■ **Records**:
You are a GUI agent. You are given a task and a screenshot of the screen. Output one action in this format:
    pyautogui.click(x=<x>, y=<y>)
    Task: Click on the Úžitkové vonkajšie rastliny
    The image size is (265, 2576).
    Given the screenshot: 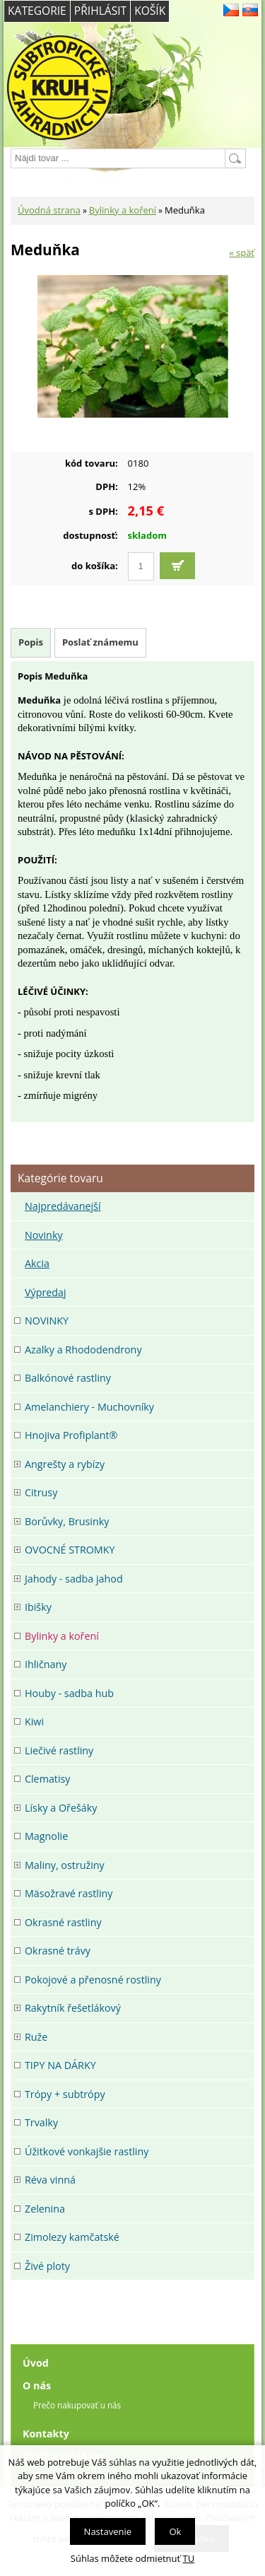 What is the action you would take?
    pyautogui.click(x=86, y=2151)
    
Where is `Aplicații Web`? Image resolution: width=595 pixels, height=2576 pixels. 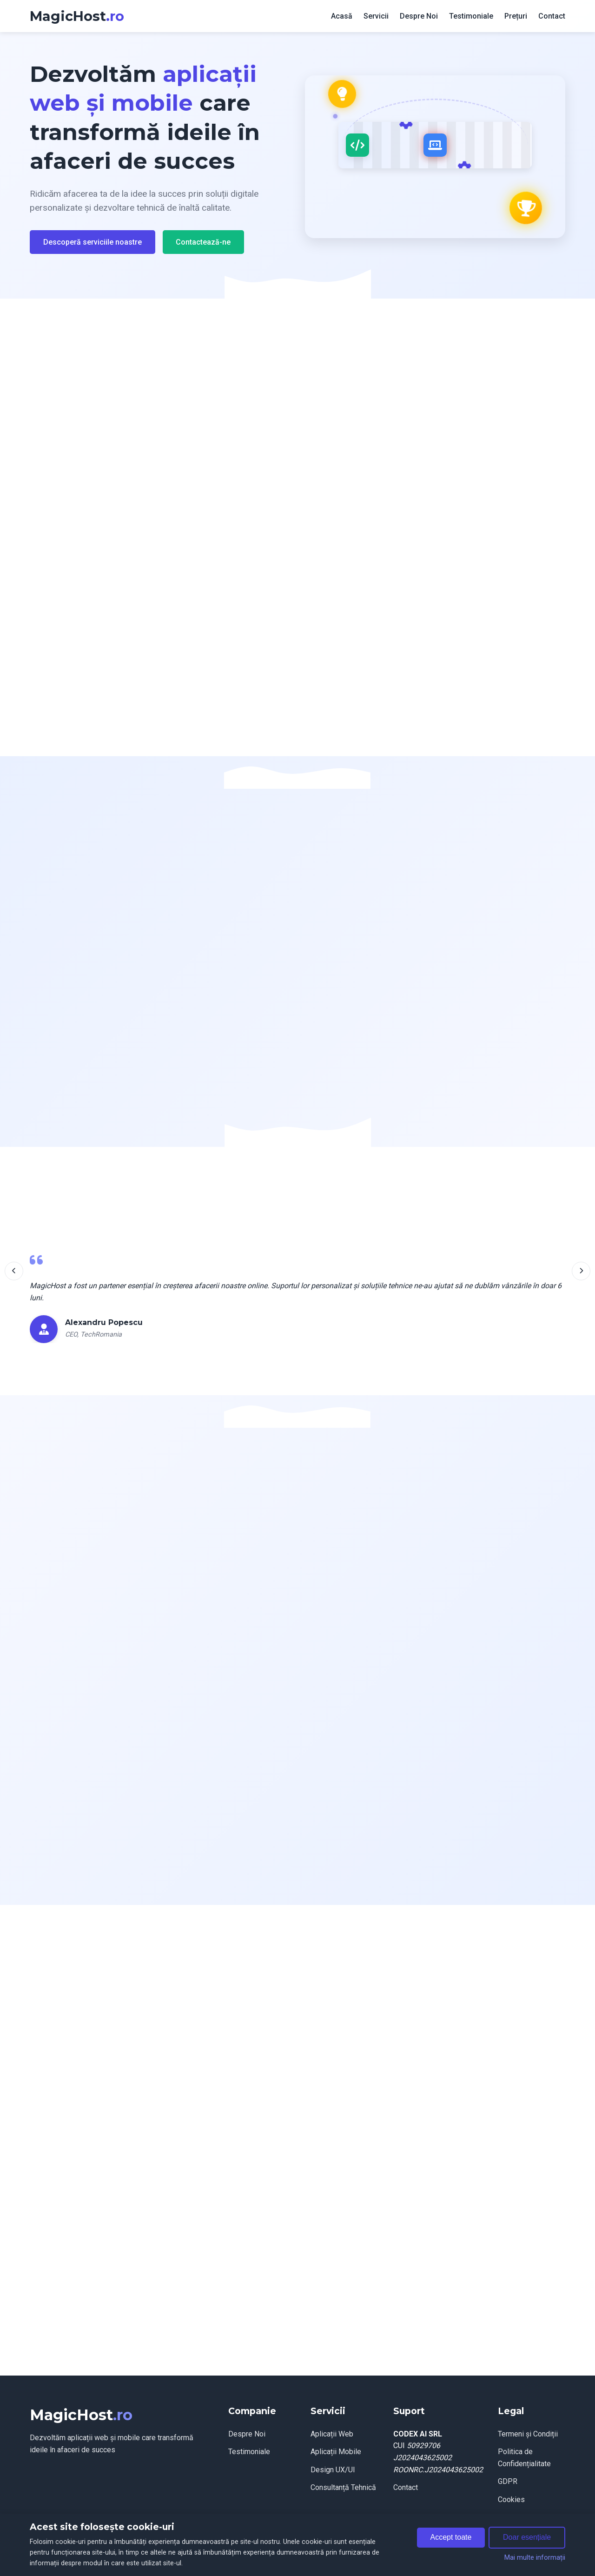 Aplicații Web is located at coordinates (332, 2434).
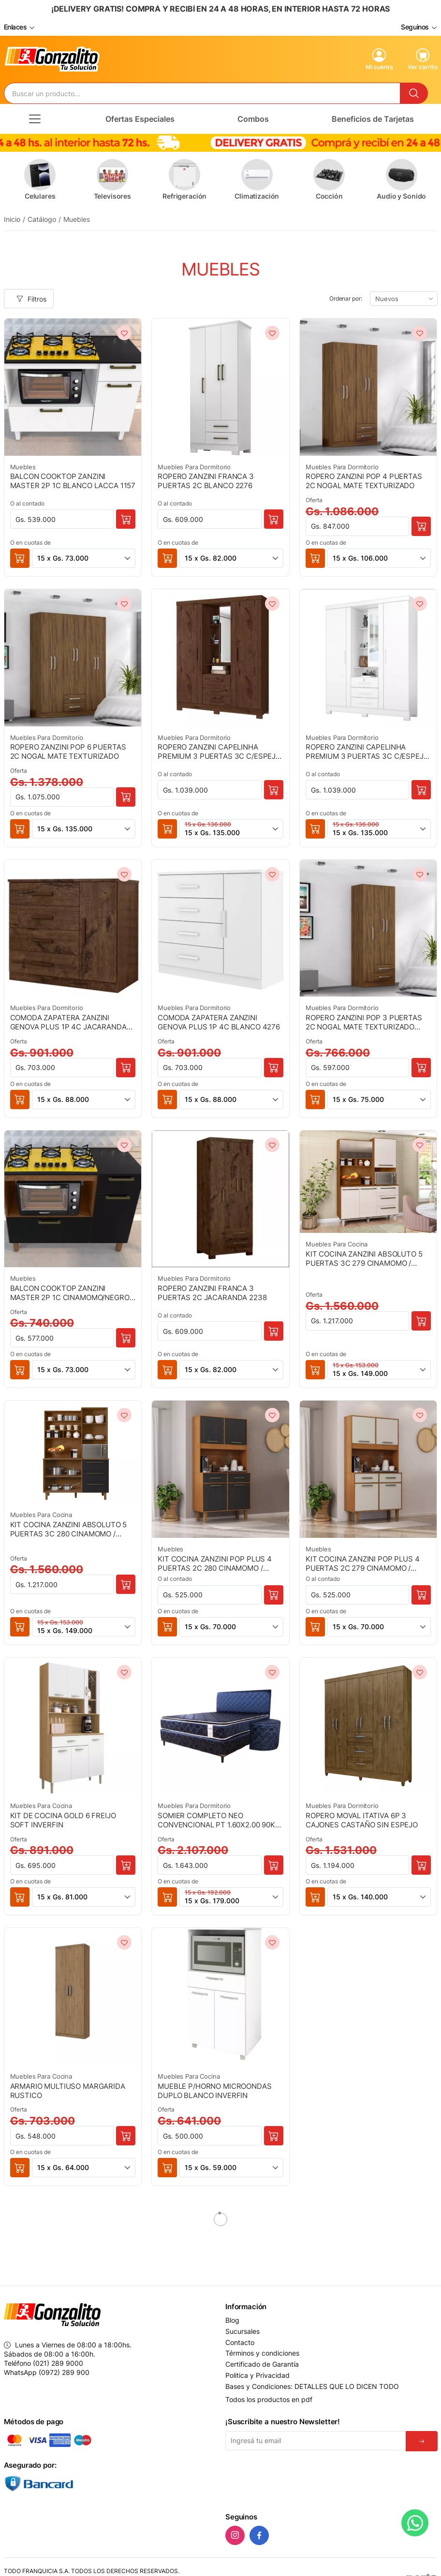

■ **What you need to do**: Could you duplicate everything from the start of the material down to and including the line that contains "The image size is (265, 2576).", keeping every character unchanged?

■ **Written reply**:
You are a GUI agent. You are given a task and a screenshot of the screen. Output one action in this format:
    pyautogui.click(x=<x>, y=<y>)
    Task: Click on the Úžitkové vonkajšie rastliny
    The image size is (265, 2576).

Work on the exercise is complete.